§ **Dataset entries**
::::
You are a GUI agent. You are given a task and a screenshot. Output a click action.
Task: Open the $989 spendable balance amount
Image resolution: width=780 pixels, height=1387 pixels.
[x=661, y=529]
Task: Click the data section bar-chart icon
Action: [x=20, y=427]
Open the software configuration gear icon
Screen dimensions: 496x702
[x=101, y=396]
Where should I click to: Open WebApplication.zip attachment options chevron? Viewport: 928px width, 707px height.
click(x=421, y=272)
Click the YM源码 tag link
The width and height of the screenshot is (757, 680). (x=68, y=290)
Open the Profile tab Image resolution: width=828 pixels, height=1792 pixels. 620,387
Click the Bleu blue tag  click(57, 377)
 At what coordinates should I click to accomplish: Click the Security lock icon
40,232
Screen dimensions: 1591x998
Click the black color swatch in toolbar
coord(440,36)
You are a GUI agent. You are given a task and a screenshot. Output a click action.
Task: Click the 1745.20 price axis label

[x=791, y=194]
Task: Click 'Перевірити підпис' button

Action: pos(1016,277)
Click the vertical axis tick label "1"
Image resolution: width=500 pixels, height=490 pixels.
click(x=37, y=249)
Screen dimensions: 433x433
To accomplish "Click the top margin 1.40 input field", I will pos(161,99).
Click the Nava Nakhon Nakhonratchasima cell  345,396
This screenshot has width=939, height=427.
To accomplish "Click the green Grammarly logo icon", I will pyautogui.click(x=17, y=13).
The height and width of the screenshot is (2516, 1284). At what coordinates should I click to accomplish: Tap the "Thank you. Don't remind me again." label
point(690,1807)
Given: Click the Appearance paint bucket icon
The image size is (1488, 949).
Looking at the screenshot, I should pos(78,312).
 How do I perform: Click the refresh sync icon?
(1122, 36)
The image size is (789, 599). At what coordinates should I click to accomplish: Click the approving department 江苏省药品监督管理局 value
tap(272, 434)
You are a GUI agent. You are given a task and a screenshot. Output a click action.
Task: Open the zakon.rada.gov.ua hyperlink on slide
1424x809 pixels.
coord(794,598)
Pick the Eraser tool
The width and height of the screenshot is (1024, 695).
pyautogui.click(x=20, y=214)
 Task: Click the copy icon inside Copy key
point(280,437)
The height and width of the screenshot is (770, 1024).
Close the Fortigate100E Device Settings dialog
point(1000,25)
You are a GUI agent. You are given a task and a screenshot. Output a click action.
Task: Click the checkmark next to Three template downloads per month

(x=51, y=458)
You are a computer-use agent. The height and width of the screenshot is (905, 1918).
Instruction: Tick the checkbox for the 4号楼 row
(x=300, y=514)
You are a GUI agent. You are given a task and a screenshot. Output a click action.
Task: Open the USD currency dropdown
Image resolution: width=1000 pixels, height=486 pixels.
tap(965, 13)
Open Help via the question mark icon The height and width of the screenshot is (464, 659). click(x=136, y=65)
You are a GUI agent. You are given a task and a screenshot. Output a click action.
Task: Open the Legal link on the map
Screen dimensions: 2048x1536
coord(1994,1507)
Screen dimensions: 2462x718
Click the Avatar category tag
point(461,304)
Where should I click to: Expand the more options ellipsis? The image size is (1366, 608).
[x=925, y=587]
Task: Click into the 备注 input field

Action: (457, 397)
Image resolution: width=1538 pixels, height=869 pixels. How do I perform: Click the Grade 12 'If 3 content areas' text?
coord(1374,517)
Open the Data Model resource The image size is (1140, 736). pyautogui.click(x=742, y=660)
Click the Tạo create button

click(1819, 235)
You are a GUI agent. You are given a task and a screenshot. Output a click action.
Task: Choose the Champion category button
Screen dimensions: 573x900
::::
Please copy out every line shown above, exactly.

You are a GUI agent. You are given a task and a screenshot. Output a click action.
Task: Open the $989 spendable balance amount
Image resolution: width=780 pixels, height=1387 pixels.
[x=661, y=529]
Task: Click the data section bar-chart icon
Action: [x=20, y=427]
Open the software configuration gear icon
Screen dimensions: 496x702
[x=101, y=396]
Where should I click to: Open WebApplication.zip attachment options chevron? Viewport: 928px width, 707px height.
click(x=421, y=272)
Click the YM源码 tag link
The width and height of the screenshot is (757, 680). (x=68, y=290)
Open the Profile tab Image resolution: width=828 pixels, height=1792 pixels. 620,387
Click the Bleu blue tag  click(57, 377)
 At what coordinates should I click to accomplish: Click the Security lock icon
40,232
Screen dimensions: 1591x998
Click the black color swatch in toolbar
coord(440,36)
You are a GUI agent. You are given a task and a screenshot. Output a click action.
Task: Click the 1745.20 price axis label

[x=791, y=194]
Task: Click 'Перевірити підпис' button

Action: pos(1016,277)
Click the vertical axis tick label "1"
Image resolution: width=500 pixels, height=490 pixels.
click(x=37, y=249)
Screen dimensions: 433x433
To accomplish "Click the top margin 1.40 input field", I will pos(161,99).
Click the Nava Nakhon Nakhonratchasima cell  345,396
This screenshot has width=939, height=427.
To accomplish "Click the green Grammarly logo icon", I will pyautogui.click(x=17, y=13).
The height and width of the screenshot is (2516, 1284). At what coordinates should I click to accomplish: Tap the "Thank you. Don't remind me again." label
point(690,1807)
Given: Click the Appearance paint bucket icon
The image size is (1488, 949).
Looking at the screenshot, I should pos(78,312).
 How do I perform: Click the refresh sync icon?
(1122, 36)
The image size is (789, 599). At what coordinates should I click to accomplish: Click the approving department 江苏省药品监督管理局 value
tap(272, 434)
You are a GUI agent. You are given a task and a screenshot. Output a click action.
Task: Open the zakon.rada.gov.ua hyperlink on slide
1424x809 pixels.
coord(794,598)
Pick the Eraser tool
The width and height of the screenshot is (1024, 695).
pyautogui.click(x=20, y=214)
 Task: Click the copy icon inside Copy key
point(280,437)
The height and width of the screenshot is (770, 1024).
Close the Fortigate100E Device Settings dialog
point(1000,25)
You are a GUI agent. You are given a task and a screenshot. Output a click action.
Task: Click the checkmark next to Three template downloads per month

(x=51, y=458)
You are a computer-use agent. The height and width of the screenshot is (905, 1918).
Instruction: Tick the checkbox for the 4号楼 row
(x=300, y=514)
You are a GUI agent. You are given a task and a screenshot. Output a click action.
Task: Open the USD currency dropdown
Image resolution: width=1000 pixels, height=486 pixels.
tap(965, 13)
Open Help via the question mark icon The height and width of the screenshot is (464, 659). click(x=136, y=65)
You are a GUI agent. You are given a task and a screenshot. Output a click action.
Task: Open the Legal link on the map
Screen dimensions: 2048x1536
coord(1994,1507)
Screen dimensions: 2462x718
Click the Avatar category tag
point(461,304)
Where should I click to: Expand the more options ellipsis? The image size is (1366, 608).
[x=925, y=587]
Task: Click into the 备注 input field

Action: (457, 397)
Image resolution: width=1538 pixels, height=869 pixels. How do I perform: Click the Grade 12 'If 3 content areas' text?
coord(1374,517)
Open the Data Model resource The image size is (1140, 736). pyautogui.click(x=742, y=660)
Click the Tạo create button

click(1819, 235)
You are a GUI agent. You are given a task and a screenshot. Output a click action.
Task: Choose the Champion category button
Screen dimensions: 573x900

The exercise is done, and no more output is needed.